21.) See A. C. Spearing, “Symbolic and Dramatic Development in Pearl” (4-5) for a more thorough reading of the father’s misunderstanding of John 12:24-25. See also Andrew and Waldron, 55 n. 31f; and Marie Hamilton, 812-13.

22.) Throughout the New Testament, sleep is one metaphor for death, although it also has other meanings. See, for example, John 11:13, 1 Corinthians 15:51, and 1 Thessalonians 4:14.

23.) According to William Knightley, lines 29-32 correspond to the parable of the wheat and tares in Matthew 13:24-30: “The pearl is metaphorically the ‘semly sede’ and the spices the ‘flor and fryte’” (98).

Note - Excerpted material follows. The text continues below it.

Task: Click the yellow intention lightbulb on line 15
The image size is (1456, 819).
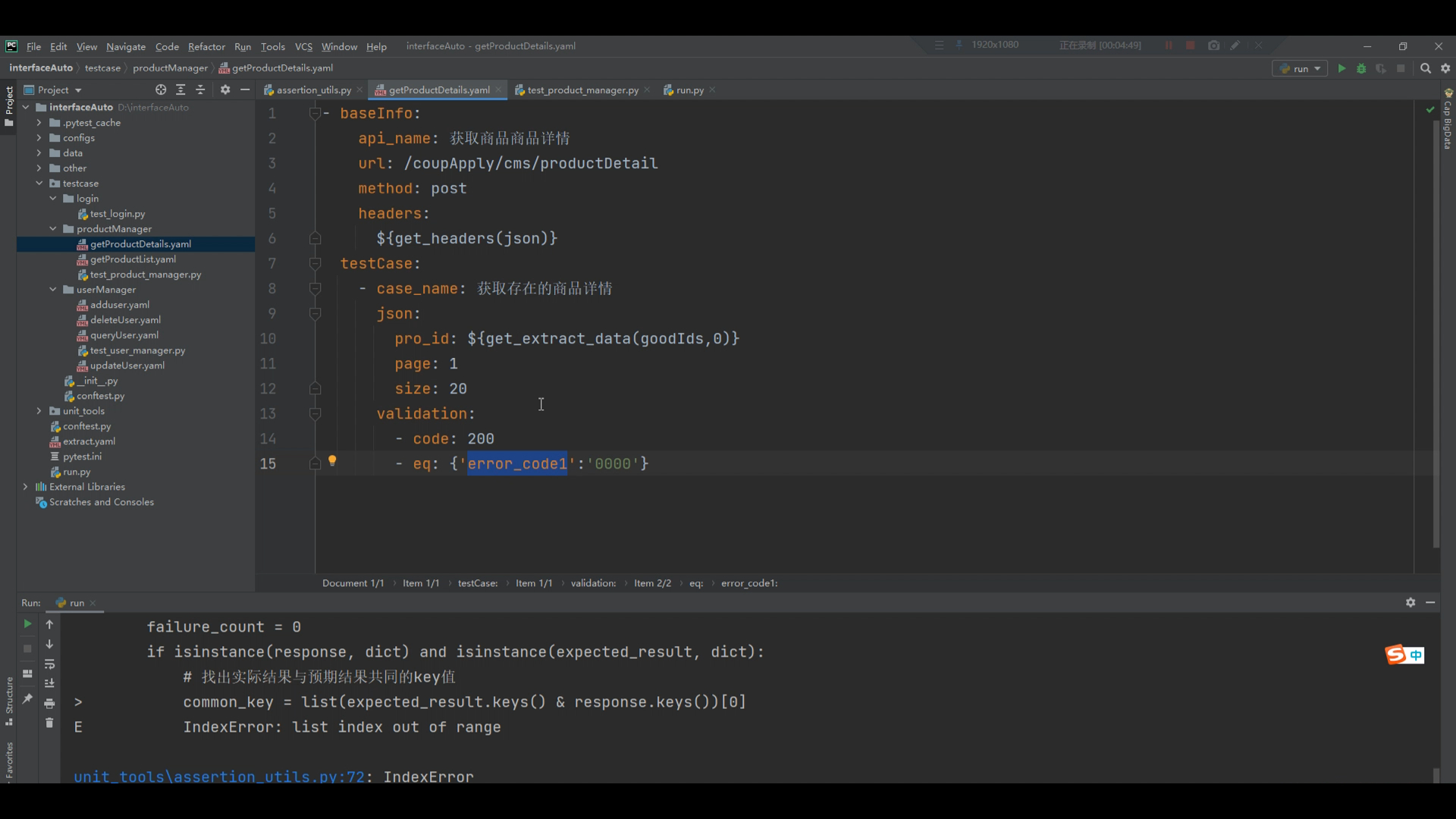Action: [x=332, y=461]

24.) See W. S. Johnson, 178.

25.) See Revelation 7:14-15

26.) According to Stanton Hoffman, here “the soul is referred to in the language of renewal” (80).

27.) For discussions of garden imagery in Pearl, see W. S. Johnson, 165-73; Spearing, 4-5; Heiserman, 167-68 (who discusses the garden in pastoral elegies); Knightley, 98; Hamilton, 813-18.

28.) A. C. Spearing explains that, when the father wakes up, “he at once laments his lack of patience”; such impatience “has deprived him of a deeper insight into God’s ‘mysterys’” (“Symbolic and Dramatic Development” 12). By “submitting to God’s will, he now accepts positively the loss of his pearl” (12).

29.) John Scattergood notes the constant “patterns of obedience and disobedience” in this poem, but does not connect it with the concept of spiritual fruit (305-10). See also Lynn S. Johnson, Voice, 9-15 passim, 23-25, 32.

30.) For example, see Allen J. Frantzen, 459; Lynn S. Johnson, The Voice of the Gawain-Poet, 108, 118-28; Ad Putter, 211; Michael Twomey, 121-23.

31.) See also Gen. 1:28, in which the Lord tells Adam and Eve to “be fruitful and multiply and replenish the earth” (KJV).

32.) Allen Frantzen states, “Fertility protects and renews the covenant that binds God to his creation” (453). See also Michael Twomey, 121-23, 134.

33.) Andrew and Waldron translate “falle fro” (l. 685) as “spring from,” a clear image of sowing seed and reaping the harvest (140 n. 684-86).

34.) Fruit: “Offspring, progeny. Also an embryo, foetus. Orig. a Hebraism. Now rare, exc. in Biblical phraseology. More fully fruit of the body, loins, womb” (OED Online def. 6).

35.) Andrew and Waldron note that “the ultimate source of this description . . . is Josephus” (154 n.1043-48).

36.) See Malcolm Andrew, “Biblical paraphrase,” 63; A. C. Spearing, The Gawain Poet, 91. Gregory of Naziansen (On His Father’s Silence, Oration 16.14), commenting on Jonah 3:5, compares the fate of Sodom and Gomorrah with that of Nineveh: “Let us sow in tears, so that we may reap in joy. Let us show ourselves people of Nineveh, not of Sodom. Let us amend our wickedness, lest we be consumed by it. Let us listen to the preaching of Jonah, lest we be over-whelmed by fire and brimstone. And if we have departed from Sodom, let us escape to the mountain. Let us flee to Zoar. Let us enter it as the sun rises. Let us not look around us, lest we be frozen into a pillar of salt, a really immoral pillar, to accuse the soul that returns to wickedness” (Ferreiro 142).

37.) See S. L. Clark and Julian N. Wasserman, “The Passing of the Seasons. . .” (6, 13-15); Lynn S. Johnson, The Voice of the Gawain-Poet, 69-92 passim.

38.) Gerald Morgan sees Gawain’s confession as a kind of “baptism” (264-65). Adam Davis states that Jonah and Gawain each undergo “a symbolic baptism” (275).